The formation of an intense secondary pulsed molecular beam and obtaining accelerated molecules and radicals in it

Abstract

A method for obtaining an intense secondary pulsed molecular beam is described. The kinetic energy of molecules in the beam can be controlled by vibrational excitation of the molecules in the source under high-power IR laser radiation. A compression shock (shock wave) is used as a source of secondary beams. The shock wave is formed in interaction between an intense pulsed supersonic molecular beam (or flow) and a solid surface. The characteristics of the secondary beam were studied. Its intensity and the degree of gas cooling in it were comparable with the corresponding characteristics of the unperturbed primary beam. Vibrational excitation of molecules in the shock wave and subsequent vibrational-translational relaxation, which occurs when a gas is expanded in a vacuum, allow the kinetic energy of molecules in the secondary beam to be substantially increased.

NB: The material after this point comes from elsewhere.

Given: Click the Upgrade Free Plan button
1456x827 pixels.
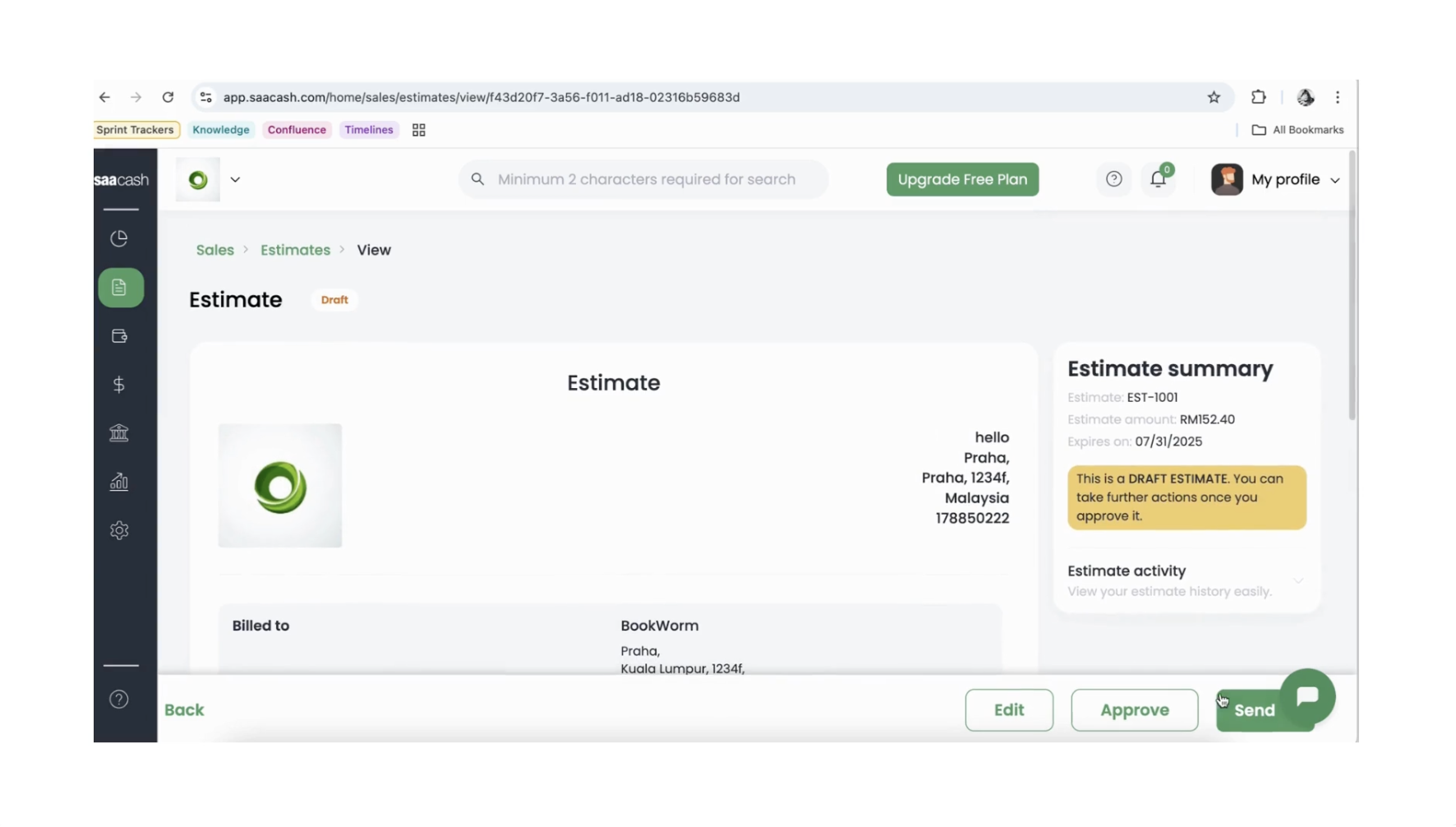Looking at the screenshot, I should coord(962,179).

Intense [≥1020 molecules/(sr s)] beams of SF6 and CF3I molecules with kinetic energies approximately equal to 1.5 and 1.2 eV, respectively, were generated in the absence of carrier gases, and SF6 molecular beams with kinetic energies approximately equal to 2.5 and 2.7 eV with He (SF6/He=1/10) and H2 (SF6/H2=1/10) as carrier gases, respectively, were obtained. The spectral and energy characteristics of acceleration of SF6 molecules in the secondary beams were studied. The optimal conditions were found for obtaining high-energy molecules. The possibility of accelerating radicals in secondary molecular beams was demonstrated.